**WHAT IS NEEDED:** Write only how many lines in this data include "computer".

+++++

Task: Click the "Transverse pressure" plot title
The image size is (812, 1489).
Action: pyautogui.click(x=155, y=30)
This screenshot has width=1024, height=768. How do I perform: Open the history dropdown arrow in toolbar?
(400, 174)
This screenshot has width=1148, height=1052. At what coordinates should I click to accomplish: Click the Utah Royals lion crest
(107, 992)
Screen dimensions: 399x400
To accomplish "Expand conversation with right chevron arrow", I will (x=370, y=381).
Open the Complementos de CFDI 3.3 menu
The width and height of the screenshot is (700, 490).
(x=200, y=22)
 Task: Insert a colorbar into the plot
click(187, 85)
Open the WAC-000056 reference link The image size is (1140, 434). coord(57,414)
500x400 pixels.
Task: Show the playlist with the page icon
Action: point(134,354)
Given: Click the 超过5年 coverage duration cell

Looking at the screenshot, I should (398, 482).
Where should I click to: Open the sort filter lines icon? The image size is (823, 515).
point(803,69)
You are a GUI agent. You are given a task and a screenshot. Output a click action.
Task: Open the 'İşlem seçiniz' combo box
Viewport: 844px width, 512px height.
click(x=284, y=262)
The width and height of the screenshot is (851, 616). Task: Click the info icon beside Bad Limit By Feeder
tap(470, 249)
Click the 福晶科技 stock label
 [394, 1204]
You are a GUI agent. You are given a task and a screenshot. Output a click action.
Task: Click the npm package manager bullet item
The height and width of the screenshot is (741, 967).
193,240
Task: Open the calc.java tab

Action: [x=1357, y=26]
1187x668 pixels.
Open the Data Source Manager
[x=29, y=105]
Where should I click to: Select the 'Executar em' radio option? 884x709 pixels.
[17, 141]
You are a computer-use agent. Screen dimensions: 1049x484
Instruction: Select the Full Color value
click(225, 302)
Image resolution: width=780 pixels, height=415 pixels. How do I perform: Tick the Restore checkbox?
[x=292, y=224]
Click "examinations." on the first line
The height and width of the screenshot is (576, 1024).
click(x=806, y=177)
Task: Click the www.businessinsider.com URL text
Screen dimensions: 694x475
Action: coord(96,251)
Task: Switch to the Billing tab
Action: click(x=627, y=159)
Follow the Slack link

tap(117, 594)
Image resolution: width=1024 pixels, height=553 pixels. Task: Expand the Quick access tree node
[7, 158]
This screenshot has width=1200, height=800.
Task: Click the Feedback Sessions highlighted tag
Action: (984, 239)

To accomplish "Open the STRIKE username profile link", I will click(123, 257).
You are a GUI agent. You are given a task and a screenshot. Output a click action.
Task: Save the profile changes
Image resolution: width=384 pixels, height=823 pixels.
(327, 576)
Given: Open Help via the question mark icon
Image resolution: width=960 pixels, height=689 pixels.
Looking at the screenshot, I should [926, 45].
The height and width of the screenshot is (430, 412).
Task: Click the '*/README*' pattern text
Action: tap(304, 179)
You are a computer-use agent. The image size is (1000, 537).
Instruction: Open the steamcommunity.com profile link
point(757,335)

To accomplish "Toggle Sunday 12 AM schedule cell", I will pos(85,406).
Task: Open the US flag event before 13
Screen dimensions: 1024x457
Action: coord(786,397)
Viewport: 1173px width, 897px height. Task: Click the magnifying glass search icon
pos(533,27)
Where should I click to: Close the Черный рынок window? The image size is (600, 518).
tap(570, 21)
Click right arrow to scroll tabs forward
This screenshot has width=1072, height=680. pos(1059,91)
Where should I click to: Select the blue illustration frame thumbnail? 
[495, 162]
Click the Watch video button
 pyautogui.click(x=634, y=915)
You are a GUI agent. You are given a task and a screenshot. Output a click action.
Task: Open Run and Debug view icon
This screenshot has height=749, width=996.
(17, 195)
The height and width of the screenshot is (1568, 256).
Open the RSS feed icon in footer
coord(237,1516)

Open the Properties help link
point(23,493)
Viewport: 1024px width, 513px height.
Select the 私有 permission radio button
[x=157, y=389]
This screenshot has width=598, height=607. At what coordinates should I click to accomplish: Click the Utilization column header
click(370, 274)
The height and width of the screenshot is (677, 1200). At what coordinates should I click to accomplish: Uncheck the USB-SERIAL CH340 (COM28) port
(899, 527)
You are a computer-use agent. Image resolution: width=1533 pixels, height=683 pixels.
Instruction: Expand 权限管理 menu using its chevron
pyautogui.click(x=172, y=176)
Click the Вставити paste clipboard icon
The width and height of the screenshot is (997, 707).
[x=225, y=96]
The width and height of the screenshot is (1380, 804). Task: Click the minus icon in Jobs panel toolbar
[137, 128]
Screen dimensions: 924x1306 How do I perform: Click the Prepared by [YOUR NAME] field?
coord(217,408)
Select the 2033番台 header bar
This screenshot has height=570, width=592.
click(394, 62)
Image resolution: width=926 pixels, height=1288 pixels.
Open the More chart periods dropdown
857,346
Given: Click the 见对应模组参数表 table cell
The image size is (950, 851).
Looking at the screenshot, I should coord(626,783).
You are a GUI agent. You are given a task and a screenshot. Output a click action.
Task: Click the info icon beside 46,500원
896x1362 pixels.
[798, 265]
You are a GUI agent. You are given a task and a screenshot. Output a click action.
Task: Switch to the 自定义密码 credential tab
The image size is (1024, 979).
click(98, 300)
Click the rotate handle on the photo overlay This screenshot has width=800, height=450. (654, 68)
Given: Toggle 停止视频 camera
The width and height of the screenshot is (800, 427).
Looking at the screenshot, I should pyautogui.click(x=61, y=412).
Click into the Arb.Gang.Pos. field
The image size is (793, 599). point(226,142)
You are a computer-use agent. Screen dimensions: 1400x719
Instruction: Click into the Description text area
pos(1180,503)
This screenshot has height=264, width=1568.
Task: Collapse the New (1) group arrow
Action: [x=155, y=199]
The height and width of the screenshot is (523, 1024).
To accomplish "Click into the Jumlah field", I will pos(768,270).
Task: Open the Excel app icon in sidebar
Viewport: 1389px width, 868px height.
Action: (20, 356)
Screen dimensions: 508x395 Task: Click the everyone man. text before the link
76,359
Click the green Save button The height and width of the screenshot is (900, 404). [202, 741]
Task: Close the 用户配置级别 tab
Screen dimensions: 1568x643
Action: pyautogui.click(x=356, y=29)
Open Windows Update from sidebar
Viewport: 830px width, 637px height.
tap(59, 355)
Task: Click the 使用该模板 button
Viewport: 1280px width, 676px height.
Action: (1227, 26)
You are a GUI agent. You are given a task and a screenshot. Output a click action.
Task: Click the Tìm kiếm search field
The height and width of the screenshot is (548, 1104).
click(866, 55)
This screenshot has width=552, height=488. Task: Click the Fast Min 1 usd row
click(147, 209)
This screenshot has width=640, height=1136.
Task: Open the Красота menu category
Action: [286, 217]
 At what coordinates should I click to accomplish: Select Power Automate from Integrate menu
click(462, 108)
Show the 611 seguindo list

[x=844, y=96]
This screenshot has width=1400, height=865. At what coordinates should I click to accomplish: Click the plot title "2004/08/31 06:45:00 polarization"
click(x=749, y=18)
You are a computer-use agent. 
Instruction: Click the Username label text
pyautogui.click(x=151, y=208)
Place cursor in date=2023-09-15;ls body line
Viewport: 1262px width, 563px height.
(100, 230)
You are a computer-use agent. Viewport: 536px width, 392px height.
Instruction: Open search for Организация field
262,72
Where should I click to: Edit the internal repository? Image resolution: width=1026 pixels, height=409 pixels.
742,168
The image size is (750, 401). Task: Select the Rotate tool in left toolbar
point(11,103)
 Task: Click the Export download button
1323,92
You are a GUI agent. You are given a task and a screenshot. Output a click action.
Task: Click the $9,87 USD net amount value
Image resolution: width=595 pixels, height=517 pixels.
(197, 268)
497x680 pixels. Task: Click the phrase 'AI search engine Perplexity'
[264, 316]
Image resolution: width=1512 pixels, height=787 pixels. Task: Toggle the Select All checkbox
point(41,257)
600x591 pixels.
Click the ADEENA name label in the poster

+++++

**FINISHED EXERCISE:** 6